Written task ▸ Please turn the lines below, starting at the first one and ending at the line that contains "Maggio 2016 (42, 2238)", into a JSON list of strings, one string per line, with blank lines left out.

Information provided ▸
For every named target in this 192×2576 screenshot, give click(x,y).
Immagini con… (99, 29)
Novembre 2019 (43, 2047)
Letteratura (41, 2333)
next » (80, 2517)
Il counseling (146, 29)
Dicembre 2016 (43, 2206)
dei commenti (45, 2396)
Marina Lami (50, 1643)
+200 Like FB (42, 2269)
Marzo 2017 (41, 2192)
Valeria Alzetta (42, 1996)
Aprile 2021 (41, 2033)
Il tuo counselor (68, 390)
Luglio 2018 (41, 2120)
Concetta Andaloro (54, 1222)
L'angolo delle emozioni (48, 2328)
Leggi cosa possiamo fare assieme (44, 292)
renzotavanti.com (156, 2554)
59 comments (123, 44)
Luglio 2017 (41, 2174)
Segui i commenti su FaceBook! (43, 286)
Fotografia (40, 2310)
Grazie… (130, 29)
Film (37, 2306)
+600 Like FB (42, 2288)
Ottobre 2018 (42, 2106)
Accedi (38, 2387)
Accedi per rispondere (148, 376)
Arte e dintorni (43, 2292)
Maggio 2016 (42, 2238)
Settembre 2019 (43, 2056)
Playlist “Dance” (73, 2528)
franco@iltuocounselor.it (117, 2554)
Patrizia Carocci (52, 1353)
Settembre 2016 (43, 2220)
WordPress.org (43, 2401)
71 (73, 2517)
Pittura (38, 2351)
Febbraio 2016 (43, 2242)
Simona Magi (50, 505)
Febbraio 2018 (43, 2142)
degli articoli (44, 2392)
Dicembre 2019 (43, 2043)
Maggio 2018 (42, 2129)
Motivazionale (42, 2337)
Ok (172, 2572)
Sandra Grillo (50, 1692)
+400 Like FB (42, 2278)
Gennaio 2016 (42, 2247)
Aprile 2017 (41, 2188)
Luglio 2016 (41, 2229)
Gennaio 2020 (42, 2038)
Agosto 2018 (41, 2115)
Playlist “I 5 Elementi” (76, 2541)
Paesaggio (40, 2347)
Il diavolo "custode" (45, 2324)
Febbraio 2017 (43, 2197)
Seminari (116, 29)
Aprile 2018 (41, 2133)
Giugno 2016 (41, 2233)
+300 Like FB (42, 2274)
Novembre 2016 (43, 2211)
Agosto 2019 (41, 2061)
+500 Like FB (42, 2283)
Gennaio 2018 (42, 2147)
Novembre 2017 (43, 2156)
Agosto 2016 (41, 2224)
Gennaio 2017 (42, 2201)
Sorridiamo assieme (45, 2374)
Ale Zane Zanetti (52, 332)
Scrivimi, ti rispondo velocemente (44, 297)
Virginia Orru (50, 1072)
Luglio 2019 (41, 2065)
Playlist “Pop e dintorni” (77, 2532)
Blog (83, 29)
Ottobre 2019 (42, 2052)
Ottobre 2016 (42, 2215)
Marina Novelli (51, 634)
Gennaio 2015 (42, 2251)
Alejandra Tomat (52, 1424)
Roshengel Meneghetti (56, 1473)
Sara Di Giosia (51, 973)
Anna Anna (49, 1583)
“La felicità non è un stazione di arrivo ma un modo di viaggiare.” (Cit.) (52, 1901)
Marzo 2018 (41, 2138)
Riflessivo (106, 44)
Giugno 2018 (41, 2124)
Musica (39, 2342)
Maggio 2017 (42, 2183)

Result ▸
[
  "For every named target in this 192×2576 screenshot, give click(x,y).",
  "Immagini con… (99, 29)",
  "Novembre 2019 (43, 2047)",
  "Letteratura (41, 2333)",
  "next » (80, 2517)",
  "Il counseling (146, 29)",
  "Dicembre 2016 (43, 2206)",
  "dei commenti (45, 2396)",
  "Marina Lami (50, 1643)",
  "+200 Like FB (42, 2269)",
  "Marzo 2017 (41, 2192)",
  "Valeria Alzetta (42, 1996)",
  "Aprile 2021 (41, 2033)",
  "Il tuo counselor (68, 390)",
  "Luglio 2018 (41, 2120)",
  "Concetta Andaloro (54, 1222)",
  "L'angolo delle emozioni (48, 2328)",
  "Leggi cosa possiamo fare assieme (44, 292)",
  "renzotavanti.com (156, 2554)",
  "59 comments (123, 44)",
  "Luglio 2017 (41, 2174)",
  "Segui i commenti su FaceBook! (43, 286)",
  "Fotografia (40, 2310)",
  "Grazie… (130, 29)",
  "Film (37, 2306)",
  "+600 Like FB (42, 2288)",
  "Ottobre 2018 (42, 2106)",
  "Accedi (38, 2387)",
  "Accedi per rispondere (148, 376)",
  "Arte e dintorni (43, 2292)",
  "Maggio 2016 (42, 2238)"
]